WHAT YOU SHOULD DO: If a line in the data below contains "will", copy it.

(THE RECORDS begins)

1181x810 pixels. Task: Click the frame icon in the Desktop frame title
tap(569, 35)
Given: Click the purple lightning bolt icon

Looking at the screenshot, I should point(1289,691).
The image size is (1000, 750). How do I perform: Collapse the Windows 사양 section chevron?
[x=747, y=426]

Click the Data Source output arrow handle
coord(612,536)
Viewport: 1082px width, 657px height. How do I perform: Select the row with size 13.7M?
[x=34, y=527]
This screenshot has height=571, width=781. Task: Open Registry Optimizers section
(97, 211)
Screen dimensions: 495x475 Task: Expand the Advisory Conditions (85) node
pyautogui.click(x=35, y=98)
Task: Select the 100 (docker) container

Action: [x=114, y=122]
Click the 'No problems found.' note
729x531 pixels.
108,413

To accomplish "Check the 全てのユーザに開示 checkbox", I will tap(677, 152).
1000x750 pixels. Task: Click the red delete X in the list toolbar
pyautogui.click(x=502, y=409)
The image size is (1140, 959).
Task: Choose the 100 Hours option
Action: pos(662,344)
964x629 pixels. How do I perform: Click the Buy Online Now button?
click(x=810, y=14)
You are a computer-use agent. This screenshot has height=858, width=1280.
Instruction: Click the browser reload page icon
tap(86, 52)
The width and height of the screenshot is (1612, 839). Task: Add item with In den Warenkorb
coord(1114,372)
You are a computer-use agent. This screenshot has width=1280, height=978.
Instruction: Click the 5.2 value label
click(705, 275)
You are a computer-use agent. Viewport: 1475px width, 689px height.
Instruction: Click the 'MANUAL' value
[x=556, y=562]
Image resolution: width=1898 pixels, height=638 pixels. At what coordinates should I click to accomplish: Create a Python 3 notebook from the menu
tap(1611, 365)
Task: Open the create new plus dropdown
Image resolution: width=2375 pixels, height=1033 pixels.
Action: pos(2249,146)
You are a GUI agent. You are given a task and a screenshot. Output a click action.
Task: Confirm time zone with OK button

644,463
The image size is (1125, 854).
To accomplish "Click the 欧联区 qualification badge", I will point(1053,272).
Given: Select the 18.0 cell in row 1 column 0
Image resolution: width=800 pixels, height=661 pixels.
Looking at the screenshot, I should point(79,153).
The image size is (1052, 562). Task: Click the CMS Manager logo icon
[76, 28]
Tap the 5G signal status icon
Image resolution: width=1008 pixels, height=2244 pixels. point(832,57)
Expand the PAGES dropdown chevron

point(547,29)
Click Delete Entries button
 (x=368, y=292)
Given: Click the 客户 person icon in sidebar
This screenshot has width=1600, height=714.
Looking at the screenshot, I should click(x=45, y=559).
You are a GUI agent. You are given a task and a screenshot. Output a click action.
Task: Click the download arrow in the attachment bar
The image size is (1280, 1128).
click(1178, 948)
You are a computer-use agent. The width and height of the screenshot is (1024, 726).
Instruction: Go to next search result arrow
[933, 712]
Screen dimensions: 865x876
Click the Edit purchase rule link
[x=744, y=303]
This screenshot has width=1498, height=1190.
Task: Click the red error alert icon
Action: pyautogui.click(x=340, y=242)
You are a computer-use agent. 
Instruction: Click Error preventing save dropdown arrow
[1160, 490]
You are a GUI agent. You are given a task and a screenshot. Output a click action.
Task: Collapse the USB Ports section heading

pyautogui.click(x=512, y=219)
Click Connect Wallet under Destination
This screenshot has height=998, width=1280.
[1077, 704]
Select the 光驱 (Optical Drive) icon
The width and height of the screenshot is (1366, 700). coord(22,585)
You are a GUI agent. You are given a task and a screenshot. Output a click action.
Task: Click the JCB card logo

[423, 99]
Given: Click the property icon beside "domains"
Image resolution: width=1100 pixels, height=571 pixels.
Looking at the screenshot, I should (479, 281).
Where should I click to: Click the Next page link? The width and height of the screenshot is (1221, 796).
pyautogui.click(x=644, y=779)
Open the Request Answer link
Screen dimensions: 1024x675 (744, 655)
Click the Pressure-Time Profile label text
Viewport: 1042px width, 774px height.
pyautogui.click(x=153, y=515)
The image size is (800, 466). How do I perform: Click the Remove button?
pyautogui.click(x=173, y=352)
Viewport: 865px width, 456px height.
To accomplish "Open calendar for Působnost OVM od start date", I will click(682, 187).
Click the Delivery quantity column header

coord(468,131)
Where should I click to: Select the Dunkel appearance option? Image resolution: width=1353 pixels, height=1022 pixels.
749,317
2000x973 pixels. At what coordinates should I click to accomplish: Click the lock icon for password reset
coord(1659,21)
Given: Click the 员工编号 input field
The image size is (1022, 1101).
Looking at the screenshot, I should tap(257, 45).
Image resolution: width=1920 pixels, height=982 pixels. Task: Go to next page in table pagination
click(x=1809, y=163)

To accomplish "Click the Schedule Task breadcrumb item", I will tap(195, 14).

(THE RECORDS ends)

SOLUTION FOR THIS PROBLEM:
To accomplish "Check the 全てのユーザに開示 checkbox", I will tap(677, 152).
To accomplish "Click the 欧联区 qualification badge", I will point(1053,272).
To accomplish "Open calendar for Působnost OVM od start date", I will click(682, 187).
To accomplish "Click the Schedule Task breadcrumb item", I will tap(195, 14).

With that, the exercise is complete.